◆ Set exercise ◆
Write out, unchanged, the portion of the items below that starts at the line containing "Allow selection (187, 592)" and runs through the final line of the items, both ends included.

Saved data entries
------------------------------

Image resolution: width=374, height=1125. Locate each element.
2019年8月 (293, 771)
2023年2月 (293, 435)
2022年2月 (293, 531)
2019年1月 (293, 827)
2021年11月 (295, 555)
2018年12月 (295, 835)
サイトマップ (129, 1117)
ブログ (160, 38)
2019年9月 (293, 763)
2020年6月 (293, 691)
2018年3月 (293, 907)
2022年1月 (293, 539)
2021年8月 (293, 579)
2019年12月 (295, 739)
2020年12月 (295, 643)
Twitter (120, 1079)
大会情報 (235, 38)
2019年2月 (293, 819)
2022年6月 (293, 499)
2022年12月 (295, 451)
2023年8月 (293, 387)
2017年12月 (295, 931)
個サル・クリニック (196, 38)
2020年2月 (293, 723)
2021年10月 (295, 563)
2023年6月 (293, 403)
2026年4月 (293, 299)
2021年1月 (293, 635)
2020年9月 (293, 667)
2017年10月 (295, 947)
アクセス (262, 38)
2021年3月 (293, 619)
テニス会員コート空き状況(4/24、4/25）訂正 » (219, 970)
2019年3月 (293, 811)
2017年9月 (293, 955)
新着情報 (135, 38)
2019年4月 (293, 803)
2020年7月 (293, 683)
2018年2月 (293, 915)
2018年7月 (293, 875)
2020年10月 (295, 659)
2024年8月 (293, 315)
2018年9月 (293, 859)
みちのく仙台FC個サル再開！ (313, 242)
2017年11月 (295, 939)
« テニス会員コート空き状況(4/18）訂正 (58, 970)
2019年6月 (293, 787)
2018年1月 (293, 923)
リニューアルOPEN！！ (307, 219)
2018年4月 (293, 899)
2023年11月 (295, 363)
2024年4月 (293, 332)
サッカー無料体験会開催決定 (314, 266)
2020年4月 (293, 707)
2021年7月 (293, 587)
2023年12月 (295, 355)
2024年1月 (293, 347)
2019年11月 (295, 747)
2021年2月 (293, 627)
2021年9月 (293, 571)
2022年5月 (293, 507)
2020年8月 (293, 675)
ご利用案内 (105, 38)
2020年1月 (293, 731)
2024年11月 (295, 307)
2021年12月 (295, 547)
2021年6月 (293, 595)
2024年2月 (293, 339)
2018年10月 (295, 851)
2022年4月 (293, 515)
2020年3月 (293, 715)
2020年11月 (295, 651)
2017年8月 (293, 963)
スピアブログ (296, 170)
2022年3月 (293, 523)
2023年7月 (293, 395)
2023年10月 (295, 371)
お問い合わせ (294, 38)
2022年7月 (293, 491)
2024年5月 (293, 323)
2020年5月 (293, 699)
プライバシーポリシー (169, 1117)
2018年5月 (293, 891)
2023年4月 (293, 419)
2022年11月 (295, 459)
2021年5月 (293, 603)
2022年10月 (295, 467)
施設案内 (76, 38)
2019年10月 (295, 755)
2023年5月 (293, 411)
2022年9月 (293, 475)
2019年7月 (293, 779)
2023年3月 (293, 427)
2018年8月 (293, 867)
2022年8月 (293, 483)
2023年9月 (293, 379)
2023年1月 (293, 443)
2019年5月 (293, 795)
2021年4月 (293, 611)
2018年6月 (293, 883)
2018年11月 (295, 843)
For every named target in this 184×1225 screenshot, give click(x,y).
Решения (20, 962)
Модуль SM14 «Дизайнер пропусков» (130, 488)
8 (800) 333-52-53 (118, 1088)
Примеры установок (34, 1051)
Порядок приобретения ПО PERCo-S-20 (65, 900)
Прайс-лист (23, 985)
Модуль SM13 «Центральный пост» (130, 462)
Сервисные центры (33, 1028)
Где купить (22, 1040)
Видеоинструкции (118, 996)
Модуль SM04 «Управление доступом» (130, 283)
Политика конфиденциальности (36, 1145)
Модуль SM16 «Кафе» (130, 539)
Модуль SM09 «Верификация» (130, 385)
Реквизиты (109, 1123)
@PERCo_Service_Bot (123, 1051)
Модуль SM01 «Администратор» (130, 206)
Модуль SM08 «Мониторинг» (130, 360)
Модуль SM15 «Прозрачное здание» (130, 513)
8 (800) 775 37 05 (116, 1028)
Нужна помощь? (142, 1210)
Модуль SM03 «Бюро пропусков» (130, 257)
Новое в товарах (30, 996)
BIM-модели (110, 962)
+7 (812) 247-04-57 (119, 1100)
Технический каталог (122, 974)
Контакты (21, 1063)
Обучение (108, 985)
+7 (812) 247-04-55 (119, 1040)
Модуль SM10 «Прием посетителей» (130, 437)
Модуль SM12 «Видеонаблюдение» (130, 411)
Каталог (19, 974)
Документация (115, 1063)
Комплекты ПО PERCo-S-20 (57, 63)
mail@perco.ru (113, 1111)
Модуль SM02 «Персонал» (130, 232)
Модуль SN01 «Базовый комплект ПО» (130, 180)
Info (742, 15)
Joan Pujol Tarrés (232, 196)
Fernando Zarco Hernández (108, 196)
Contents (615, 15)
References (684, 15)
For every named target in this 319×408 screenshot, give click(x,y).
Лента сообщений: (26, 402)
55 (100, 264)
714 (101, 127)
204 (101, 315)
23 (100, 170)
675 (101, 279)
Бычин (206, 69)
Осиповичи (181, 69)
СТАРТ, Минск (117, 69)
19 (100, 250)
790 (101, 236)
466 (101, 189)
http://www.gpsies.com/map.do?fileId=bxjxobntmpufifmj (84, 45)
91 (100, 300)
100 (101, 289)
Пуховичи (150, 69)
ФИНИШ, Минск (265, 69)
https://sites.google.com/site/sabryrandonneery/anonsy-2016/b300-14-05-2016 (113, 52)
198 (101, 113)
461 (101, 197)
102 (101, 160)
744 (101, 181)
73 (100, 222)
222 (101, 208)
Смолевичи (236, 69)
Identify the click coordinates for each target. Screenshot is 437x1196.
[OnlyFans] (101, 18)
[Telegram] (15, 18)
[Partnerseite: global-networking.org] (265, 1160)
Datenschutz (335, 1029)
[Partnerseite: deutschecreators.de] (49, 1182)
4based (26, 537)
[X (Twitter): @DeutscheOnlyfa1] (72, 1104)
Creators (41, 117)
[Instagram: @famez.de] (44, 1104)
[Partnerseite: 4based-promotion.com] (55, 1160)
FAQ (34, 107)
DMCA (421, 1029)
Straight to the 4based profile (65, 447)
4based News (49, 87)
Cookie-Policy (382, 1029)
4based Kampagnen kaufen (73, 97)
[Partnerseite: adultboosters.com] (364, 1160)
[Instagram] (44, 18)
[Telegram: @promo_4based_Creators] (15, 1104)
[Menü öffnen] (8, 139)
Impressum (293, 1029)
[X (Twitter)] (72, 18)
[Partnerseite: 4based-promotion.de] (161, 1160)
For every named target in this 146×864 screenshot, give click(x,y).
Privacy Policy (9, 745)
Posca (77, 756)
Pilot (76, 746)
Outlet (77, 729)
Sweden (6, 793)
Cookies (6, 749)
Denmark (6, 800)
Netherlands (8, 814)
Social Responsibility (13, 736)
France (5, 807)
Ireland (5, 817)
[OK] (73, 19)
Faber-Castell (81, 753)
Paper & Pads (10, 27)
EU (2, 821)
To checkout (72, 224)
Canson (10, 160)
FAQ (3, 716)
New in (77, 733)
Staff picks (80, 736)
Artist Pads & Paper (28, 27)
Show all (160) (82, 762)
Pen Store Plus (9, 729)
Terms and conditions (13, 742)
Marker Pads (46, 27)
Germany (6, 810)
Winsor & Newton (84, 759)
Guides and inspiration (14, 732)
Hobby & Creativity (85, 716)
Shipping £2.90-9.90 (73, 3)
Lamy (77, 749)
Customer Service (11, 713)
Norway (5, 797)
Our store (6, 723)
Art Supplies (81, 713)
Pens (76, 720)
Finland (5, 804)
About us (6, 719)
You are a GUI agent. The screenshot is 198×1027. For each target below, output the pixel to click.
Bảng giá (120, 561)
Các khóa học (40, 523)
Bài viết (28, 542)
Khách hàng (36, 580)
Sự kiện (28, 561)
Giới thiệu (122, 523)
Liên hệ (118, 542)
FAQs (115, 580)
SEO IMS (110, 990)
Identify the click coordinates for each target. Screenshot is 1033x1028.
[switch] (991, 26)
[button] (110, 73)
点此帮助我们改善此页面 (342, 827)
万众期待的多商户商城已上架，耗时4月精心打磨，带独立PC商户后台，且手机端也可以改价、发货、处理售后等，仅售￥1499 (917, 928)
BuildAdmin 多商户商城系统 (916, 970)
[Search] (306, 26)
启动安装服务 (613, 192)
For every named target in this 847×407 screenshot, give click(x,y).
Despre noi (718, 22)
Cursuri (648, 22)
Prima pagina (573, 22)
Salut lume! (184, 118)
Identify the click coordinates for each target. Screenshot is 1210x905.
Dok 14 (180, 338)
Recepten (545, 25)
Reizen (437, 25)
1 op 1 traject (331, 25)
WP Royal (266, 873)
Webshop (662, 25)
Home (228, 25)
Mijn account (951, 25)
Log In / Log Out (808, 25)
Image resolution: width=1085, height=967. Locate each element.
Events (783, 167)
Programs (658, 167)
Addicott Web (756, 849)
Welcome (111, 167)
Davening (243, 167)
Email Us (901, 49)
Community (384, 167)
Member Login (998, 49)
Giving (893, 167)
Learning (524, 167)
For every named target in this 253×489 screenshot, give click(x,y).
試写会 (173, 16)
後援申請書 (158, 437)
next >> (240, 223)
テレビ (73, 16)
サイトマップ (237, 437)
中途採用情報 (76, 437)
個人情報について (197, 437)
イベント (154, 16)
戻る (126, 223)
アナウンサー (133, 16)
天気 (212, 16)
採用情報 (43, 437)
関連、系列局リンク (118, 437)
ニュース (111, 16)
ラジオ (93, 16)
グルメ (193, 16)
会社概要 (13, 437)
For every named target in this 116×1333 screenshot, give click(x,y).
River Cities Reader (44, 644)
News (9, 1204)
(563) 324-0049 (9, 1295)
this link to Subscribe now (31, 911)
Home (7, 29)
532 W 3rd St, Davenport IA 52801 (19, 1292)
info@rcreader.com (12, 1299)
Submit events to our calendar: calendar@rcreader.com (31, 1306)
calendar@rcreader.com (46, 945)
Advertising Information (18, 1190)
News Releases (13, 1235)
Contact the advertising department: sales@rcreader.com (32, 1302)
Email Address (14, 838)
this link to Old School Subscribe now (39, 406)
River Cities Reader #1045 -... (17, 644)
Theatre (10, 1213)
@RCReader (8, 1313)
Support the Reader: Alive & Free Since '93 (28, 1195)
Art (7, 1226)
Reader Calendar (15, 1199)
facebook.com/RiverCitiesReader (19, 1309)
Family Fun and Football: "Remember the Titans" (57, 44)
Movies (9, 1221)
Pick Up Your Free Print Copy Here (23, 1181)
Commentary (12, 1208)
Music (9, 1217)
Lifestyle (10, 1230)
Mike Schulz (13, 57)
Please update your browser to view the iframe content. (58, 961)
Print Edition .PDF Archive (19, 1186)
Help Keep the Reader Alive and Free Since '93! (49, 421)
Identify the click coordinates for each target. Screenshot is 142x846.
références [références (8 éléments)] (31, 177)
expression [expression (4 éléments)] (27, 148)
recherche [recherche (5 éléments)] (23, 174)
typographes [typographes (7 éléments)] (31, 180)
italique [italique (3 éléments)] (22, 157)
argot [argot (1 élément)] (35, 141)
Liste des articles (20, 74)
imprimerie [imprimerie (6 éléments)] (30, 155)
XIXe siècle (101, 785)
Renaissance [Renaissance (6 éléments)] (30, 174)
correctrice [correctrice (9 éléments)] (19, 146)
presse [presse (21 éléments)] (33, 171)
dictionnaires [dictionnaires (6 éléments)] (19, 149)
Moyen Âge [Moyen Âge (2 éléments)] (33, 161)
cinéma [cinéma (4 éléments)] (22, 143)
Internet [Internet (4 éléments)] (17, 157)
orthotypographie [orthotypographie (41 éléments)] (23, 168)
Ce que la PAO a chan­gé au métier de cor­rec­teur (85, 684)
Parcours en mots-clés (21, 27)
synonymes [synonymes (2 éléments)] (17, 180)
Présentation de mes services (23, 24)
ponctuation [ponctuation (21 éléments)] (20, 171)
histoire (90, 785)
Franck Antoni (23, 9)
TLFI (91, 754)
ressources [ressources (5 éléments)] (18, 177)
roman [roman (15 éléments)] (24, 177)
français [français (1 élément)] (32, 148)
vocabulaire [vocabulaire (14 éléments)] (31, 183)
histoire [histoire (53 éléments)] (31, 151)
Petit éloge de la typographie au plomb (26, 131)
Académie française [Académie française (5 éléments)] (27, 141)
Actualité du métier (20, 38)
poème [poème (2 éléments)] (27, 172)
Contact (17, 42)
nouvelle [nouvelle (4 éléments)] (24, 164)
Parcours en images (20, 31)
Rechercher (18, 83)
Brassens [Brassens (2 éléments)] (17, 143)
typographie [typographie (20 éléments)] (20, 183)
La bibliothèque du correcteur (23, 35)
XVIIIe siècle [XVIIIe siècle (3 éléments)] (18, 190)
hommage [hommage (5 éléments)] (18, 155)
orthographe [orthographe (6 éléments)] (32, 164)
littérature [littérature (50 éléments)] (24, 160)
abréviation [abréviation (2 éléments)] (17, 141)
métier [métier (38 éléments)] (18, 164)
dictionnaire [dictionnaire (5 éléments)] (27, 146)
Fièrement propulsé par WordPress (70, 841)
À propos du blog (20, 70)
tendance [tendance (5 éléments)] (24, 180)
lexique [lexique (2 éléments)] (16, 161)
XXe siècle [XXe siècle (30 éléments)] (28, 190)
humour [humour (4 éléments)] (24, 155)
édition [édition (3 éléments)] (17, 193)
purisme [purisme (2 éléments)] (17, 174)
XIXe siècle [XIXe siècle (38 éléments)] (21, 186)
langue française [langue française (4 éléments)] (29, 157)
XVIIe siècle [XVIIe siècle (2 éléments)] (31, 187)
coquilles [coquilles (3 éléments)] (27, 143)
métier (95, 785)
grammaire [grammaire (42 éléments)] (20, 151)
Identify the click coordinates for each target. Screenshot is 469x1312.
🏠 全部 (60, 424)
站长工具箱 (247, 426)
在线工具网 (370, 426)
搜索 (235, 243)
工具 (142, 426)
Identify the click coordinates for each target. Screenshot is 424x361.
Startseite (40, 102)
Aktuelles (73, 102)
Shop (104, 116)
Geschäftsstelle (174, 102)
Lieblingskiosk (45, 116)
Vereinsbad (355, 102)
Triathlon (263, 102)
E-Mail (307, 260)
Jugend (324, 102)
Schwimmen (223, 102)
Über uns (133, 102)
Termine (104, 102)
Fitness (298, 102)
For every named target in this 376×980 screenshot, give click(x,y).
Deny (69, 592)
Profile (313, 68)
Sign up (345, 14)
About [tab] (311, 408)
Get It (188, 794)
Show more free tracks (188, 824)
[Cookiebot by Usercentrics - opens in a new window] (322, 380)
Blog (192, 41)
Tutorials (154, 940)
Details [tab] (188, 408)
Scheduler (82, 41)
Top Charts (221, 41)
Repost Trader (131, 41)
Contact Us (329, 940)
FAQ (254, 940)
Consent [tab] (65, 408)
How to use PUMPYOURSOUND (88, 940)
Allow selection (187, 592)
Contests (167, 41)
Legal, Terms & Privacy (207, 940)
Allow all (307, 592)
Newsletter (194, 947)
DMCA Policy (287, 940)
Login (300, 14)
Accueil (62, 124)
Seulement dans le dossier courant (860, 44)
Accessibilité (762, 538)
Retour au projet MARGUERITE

------------------------------

◆ Output below ◆
Allow selection (187, 592)
Contests (167, 41)
Legal, Terms & Privacy (207, 940)
Allow all (307, 592)
Newsletter (194, 947)
DMCA Policy (287, 940)
Login (300, 14)
Accueil (62, 124)
Seulement dans le dossier courant (860, 44)
Accessibilité (762, 538)
Retour au projet MARGUERITE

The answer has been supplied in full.